■ **Assigned task**: Print the first line of the records below and every line after it, up to and including the line with "Task: Open the US7Y symbol link". Print nothing else.

■ **Records shown**:
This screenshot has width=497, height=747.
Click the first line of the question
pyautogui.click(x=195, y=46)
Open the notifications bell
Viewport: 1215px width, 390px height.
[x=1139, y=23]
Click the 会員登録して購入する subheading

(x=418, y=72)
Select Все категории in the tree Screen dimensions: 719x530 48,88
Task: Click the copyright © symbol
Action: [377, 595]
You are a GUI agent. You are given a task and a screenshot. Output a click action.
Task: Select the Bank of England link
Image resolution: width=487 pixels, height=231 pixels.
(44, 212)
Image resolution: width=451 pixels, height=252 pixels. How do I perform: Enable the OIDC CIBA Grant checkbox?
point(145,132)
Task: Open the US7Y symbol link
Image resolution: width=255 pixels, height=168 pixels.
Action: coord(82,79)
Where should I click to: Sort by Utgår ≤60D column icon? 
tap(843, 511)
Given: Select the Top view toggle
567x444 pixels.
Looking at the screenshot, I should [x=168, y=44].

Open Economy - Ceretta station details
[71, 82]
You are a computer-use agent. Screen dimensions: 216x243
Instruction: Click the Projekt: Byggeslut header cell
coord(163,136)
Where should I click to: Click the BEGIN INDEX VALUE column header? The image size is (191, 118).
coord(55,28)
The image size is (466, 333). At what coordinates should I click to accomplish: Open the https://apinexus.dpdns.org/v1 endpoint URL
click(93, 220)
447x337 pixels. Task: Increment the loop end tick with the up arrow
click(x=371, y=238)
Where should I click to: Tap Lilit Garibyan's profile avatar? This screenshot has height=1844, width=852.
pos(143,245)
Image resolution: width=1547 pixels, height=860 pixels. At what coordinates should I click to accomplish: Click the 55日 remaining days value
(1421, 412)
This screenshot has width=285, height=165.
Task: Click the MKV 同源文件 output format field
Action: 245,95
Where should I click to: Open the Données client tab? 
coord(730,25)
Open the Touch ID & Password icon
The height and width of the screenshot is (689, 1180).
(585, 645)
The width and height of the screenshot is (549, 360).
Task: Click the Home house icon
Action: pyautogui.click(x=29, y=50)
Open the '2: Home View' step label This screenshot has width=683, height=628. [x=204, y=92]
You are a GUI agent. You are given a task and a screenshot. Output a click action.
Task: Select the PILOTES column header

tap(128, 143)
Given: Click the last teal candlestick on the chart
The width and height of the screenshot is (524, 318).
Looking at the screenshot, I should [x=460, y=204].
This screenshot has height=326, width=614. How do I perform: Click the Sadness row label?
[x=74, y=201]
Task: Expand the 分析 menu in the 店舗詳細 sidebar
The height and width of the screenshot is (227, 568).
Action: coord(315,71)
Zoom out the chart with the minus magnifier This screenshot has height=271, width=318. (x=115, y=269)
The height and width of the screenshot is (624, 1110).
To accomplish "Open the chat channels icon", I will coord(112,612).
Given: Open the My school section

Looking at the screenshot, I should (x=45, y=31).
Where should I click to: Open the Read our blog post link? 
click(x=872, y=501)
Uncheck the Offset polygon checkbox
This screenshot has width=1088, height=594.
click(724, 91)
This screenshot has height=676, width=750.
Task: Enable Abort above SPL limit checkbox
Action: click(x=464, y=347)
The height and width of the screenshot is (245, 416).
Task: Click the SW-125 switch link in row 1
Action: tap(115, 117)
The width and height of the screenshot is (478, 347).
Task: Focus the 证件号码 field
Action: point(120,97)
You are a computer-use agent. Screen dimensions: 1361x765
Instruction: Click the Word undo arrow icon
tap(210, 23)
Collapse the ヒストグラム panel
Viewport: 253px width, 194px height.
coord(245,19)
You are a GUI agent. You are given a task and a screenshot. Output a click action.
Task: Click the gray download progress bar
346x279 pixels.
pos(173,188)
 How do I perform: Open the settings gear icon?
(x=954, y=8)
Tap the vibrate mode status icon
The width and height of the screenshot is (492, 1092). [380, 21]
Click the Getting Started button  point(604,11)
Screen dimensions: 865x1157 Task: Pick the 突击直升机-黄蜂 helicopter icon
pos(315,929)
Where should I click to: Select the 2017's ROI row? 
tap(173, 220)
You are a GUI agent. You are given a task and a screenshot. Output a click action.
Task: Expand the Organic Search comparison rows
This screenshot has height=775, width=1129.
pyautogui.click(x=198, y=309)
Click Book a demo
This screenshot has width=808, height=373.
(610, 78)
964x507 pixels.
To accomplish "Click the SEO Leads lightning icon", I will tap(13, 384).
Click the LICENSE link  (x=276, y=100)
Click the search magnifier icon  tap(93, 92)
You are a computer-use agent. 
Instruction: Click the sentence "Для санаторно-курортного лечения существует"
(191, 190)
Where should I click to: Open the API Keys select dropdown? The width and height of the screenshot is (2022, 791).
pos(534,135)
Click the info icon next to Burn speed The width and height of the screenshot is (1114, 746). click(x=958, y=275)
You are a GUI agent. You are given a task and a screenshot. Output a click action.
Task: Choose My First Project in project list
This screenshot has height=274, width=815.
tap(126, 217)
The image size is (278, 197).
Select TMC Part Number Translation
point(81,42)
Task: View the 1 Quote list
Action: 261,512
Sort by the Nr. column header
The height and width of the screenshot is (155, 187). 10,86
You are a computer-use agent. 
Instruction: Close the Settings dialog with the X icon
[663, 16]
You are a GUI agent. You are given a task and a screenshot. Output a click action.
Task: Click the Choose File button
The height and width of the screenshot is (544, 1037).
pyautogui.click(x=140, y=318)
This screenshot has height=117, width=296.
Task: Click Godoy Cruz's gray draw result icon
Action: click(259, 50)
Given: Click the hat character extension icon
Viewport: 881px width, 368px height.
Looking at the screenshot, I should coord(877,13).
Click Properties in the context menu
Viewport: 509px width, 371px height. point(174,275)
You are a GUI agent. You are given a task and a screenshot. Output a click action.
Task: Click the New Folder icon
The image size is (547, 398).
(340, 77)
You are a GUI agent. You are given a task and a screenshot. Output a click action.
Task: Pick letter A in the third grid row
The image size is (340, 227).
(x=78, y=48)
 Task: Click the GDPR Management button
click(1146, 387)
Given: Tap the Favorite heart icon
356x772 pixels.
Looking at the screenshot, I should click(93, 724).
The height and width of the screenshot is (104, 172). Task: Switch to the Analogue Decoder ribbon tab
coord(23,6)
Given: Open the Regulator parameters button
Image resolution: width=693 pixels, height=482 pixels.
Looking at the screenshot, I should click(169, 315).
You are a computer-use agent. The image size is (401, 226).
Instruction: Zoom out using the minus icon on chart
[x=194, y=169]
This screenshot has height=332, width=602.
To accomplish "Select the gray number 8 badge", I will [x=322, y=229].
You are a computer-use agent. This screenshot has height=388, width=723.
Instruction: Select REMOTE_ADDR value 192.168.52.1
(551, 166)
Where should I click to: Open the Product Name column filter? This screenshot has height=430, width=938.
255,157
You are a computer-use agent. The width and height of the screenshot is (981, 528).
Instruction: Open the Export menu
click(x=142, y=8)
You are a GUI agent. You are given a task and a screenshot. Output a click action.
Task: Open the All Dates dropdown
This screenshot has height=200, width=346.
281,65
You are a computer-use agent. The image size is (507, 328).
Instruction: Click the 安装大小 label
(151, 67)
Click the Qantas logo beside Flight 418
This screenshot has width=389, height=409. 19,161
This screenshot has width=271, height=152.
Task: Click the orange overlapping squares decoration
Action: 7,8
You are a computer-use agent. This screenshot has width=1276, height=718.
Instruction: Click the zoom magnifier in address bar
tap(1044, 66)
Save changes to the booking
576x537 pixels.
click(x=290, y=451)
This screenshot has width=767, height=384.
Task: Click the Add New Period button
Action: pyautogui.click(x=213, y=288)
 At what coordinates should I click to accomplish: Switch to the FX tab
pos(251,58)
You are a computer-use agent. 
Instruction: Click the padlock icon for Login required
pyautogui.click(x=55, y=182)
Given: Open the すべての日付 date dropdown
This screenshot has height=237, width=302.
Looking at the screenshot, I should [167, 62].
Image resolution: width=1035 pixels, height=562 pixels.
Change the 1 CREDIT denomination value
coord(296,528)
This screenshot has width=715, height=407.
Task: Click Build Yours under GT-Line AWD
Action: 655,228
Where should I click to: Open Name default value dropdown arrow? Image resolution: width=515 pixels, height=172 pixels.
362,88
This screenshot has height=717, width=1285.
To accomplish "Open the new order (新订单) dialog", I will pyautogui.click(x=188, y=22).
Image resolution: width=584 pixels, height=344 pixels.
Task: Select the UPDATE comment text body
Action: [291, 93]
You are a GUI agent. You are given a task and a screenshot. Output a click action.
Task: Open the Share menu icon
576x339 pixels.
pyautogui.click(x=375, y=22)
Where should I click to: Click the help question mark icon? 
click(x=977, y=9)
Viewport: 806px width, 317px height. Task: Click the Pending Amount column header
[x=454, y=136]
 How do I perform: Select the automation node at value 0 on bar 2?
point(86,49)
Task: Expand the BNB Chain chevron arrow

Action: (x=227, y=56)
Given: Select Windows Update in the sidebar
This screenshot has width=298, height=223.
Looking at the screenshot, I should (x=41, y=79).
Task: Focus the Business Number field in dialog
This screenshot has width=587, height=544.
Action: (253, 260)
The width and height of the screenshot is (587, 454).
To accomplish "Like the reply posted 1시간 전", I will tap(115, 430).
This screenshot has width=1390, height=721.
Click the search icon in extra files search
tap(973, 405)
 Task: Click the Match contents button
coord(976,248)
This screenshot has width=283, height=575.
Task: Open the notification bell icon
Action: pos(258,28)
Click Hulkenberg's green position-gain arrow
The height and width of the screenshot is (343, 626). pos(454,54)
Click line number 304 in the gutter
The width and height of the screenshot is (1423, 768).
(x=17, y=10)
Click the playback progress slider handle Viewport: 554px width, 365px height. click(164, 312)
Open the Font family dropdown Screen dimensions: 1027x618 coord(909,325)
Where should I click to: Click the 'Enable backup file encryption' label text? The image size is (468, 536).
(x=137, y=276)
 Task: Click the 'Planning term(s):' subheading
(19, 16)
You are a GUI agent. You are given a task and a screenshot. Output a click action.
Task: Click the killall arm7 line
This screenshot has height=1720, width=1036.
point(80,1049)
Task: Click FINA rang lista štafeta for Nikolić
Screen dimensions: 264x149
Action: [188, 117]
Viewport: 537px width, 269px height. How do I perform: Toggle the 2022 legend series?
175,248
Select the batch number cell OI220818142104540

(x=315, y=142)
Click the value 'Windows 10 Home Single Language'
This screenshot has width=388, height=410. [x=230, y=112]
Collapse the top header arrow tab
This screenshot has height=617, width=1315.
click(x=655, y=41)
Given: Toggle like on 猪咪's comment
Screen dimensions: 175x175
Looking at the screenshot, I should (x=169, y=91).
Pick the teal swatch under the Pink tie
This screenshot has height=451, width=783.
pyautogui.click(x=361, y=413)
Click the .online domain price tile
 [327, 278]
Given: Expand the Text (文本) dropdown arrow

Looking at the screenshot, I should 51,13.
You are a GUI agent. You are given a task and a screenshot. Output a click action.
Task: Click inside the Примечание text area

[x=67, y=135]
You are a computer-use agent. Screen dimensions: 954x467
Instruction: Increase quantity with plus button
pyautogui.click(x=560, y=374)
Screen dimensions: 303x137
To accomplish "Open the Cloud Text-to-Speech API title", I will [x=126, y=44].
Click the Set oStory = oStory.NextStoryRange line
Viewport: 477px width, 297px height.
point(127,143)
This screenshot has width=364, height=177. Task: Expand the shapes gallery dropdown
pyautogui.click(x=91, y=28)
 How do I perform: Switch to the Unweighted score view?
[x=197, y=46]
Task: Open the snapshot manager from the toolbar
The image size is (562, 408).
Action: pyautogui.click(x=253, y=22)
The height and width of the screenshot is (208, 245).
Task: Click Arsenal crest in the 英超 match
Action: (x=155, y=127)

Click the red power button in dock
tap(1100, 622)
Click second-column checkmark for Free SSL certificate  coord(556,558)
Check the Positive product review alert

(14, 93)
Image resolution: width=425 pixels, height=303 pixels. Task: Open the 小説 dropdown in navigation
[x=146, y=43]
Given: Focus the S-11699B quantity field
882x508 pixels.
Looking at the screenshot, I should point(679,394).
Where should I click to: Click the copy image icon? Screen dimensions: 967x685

■ **Completed exercise**:
This screenshot has width=497, height=747.
Click the first line of the question
pyautogui.click(x=195, y=46)
Open the notifications bell
Viewport: 1215px width, 390px height.
[x=1139, y=23]
Click the 会員登録して購入する subheading

(x=418, y=72)
Select Все категории in the tree Screen dimensions: 719x530 48,88
Task: Click the copyright © symbol
Action: [377, 595]
You are a GUI agent. You are given a task and a screenshot. Output a click action.
Task: Select the Bank of England link
Image resolution: width=487 pixels, height=231 pixels.
(44, 212)
Image resolution: width=451 pixels, height=252 pixels. How do I perform: Enable the OIDC CIBA Grant checkbox?
point(145,132)
Task: Open the US7Y symbol link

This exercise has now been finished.